Certainly, this focus shares in the blame. I can cite lots of pieces that make this point. A common answer of an executive accused of acting greedy is to claim that he or she was simply acting in the best interest of the owners and, therefore, doing his or her job. Frankly, this is what all business schools, including the Mendoza College, have traditionally taught managers to do, as the idea is normatively embedded into the conventional economic theory of the firm. Free-market economists elegantly justify the economic and social wisdom of that tactic. In fact, they claim that the wealth of the world will be maximized through the use of that strategy yielding, in effect, a bigger pie to be distributed. These economic gains provide important leverage for those who would wish to share their wealth with others.
Of course, trickle-down thinking aside, distribution of wealth by any other means other than by returns to effort or risk, such as by managerial investments in social goods, isn't the forte of that model or many others. It is easy to blame the current mess on greed or a lack of social conscience. It is much harder to propose models that elegantly and effectively guide managerial behavior toward desirable outcomes that don't involve short term maximization of shareholder wealth. Managers who don't work hard to increase shareholder returns don't tend to retain their titles for very long, and I am unaware of any course, anywhere, that provides a good model for deciding when to shift pennies from quarterly dividends and toward “social goods," such as environmental sustainability.
That said, there is a trend afoot within business that has begun to take corporate social responsibility more seriously. The new-found emphasis on sustainability is but one expression of this focus, but this trend isn’t limited to issues of conservation or replacement of valuable resources. It extends more broadly to determining the best, long-term strategies for the management of all of the key assets necessary for the success of a firm. These, of course, include the maintenance of the physical environment. Increasingly, they also include the development, rejuvenation and preservation of talent within the firm, and the deployment of the firm’s assets, not the least of which is credibility and voice, to facilitate positive social movements such as recycling, education, community building and even the peaceful resolution of conflict. Far from being either altruism or the clever creation of a corporate image that might be attractive to consumer, these strategies are being embraced because they are seen as beneficial to the long-term prosperity of the firm. They are not, in any way, antithetical to the interests of the stockholders.
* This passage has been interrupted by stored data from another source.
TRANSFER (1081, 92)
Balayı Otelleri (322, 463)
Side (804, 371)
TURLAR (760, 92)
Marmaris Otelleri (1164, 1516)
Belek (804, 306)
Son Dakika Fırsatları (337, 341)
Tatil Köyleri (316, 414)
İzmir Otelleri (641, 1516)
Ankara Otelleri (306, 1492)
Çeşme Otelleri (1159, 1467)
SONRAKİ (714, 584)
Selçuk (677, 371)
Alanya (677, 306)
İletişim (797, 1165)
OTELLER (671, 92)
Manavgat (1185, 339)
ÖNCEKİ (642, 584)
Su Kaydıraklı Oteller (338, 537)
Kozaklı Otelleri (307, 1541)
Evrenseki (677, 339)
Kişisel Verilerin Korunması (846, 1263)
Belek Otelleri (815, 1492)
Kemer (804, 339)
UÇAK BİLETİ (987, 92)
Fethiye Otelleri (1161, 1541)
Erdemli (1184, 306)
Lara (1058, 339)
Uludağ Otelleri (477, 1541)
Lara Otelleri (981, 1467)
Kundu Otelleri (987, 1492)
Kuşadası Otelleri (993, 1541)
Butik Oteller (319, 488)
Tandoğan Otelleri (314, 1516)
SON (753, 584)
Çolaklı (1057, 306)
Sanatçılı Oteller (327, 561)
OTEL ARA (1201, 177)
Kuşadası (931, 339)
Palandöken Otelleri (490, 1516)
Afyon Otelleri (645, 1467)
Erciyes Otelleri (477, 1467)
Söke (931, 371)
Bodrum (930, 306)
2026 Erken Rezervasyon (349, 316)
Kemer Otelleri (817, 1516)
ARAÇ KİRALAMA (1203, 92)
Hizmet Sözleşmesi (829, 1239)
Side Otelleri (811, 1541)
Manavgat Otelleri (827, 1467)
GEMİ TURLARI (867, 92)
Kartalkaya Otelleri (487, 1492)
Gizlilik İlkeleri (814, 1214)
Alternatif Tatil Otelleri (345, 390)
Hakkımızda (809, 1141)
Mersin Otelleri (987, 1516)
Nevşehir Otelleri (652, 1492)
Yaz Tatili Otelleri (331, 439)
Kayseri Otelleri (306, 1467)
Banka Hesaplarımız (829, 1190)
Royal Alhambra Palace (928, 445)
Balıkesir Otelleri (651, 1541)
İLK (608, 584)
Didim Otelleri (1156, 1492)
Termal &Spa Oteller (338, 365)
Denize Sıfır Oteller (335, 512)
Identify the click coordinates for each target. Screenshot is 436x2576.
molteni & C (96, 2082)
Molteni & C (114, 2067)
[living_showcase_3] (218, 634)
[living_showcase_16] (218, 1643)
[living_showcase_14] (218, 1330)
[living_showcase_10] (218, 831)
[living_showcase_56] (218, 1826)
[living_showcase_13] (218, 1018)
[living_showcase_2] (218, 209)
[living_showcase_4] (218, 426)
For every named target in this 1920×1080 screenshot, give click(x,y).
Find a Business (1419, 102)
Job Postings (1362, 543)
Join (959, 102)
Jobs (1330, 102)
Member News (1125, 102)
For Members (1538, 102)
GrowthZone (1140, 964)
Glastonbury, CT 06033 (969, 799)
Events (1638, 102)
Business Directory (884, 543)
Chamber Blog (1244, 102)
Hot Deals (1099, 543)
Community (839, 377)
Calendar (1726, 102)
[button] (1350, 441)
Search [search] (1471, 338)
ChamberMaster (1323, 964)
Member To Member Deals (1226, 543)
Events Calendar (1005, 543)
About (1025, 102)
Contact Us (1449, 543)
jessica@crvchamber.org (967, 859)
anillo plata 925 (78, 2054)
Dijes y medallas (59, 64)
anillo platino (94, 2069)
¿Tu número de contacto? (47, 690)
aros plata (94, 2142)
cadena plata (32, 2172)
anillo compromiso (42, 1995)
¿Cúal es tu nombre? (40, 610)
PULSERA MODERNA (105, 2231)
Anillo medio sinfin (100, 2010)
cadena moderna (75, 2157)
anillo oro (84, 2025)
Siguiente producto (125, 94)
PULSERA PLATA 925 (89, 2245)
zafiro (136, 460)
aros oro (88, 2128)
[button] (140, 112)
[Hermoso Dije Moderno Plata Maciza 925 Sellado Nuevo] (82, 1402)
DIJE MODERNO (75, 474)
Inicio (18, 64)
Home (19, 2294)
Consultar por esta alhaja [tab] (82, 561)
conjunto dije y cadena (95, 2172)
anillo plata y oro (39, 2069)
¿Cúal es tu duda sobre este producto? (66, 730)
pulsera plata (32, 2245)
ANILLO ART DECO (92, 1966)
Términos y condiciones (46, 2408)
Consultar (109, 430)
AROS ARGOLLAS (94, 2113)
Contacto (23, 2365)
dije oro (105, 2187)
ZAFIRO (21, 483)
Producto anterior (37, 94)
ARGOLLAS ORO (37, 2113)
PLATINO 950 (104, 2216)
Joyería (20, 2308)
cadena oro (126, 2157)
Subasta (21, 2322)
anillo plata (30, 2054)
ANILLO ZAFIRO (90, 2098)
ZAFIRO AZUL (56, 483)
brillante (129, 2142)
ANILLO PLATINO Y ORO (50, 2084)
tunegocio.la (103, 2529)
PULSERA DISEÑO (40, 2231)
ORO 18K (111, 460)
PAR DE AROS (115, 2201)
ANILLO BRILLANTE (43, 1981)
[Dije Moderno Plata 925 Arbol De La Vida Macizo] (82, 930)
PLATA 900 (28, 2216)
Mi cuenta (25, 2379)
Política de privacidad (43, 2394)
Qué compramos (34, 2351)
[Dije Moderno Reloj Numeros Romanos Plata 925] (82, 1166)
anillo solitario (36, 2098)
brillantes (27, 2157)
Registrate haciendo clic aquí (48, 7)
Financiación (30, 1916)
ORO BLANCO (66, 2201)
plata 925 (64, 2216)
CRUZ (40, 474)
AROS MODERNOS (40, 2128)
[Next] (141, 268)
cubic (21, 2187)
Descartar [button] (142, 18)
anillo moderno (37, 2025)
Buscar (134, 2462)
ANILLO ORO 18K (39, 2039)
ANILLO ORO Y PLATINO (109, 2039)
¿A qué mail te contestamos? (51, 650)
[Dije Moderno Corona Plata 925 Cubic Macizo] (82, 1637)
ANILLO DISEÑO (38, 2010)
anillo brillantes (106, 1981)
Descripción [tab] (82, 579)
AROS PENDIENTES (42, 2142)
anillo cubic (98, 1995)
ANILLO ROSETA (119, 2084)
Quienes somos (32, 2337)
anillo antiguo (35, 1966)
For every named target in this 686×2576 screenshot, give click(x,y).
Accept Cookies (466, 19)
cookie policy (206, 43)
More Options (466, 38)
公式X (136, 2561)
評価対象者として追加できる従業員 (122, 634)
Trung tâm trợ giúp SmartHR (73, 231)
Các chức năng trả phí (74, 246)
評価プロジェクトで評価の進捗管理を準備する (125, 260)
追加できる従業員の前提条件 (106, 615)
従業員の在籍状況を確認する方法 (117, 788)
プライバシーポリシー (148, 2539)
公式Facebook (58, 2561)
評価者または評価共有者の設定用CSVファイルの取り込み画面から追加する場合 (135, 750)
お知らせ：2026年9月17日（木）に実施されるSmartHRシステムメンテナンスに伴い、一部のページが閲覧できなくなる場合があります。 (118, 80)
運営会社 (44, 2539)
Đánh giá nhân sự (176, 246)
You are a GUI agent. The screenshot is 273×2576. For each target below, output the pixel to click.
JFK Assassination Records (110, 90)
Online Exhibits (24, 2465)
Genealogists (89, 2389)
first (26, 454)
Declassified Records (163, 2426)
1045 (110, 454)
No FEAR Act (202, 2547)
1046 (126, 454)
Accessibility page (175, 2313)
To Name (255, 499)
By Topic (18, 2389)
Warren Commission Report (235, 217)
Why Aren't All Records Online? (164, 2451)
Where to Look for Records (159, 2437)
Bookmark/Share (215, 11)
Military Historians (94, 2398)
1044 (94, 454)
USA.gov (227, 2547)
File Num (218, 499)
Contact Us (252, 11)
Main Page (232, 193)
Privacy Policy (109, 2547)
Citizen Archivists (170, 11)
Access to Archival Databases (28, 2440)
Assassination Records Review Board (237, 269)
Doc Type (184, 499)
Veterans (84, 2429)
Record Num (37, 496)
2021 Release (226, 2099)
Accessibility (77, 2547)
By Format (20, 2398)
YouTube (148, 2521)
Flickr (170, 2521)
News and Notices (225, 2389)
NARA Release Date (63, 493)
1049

The interests of society and the interests of private business are reasonably well-aligned, particularly when one takes a perspective that focuses dominantly on the next 10 years rather than the next 10 quarters. While I would not argue that we have been wrong to emphasize the responsibility of managers to produce acceptable economic returns to shareholders, it seems that we have learned the hard way that our conventional ways of teaching about this responsibility may not create the kinds of perspectives needed among today’s managers. Reliance on the old ways is unlikely to encourage business to break from the binge-and-purge cycles that have characterized it over the last decade.
What is needed is a more thoughtful and better developed emphasis within business and business education on the linkage between the actions and strategies of business institutions and the societal outcomes that make the world a better place for everyone, including the stockholders and other stakeholders of the firm. At Mendoza, we have long had our eye on questions of business ethics and corporate social responsibility. We have long had a vision that business can be more than an agent for wealth creation. However, we appear to be at a watershed moment where businesses are actively seeking new approaches and real transformation may be possible.
It is our mission and our goal at Mendoza to produce graduates who can be at the forefront of this evolution of strategic thinking. At this time, it is particularly our goal to foster thought-leadership that better demonstrates the alignment between stockholder and societal value. By doing so, we can achieve our mission to position business as a force for good in the world.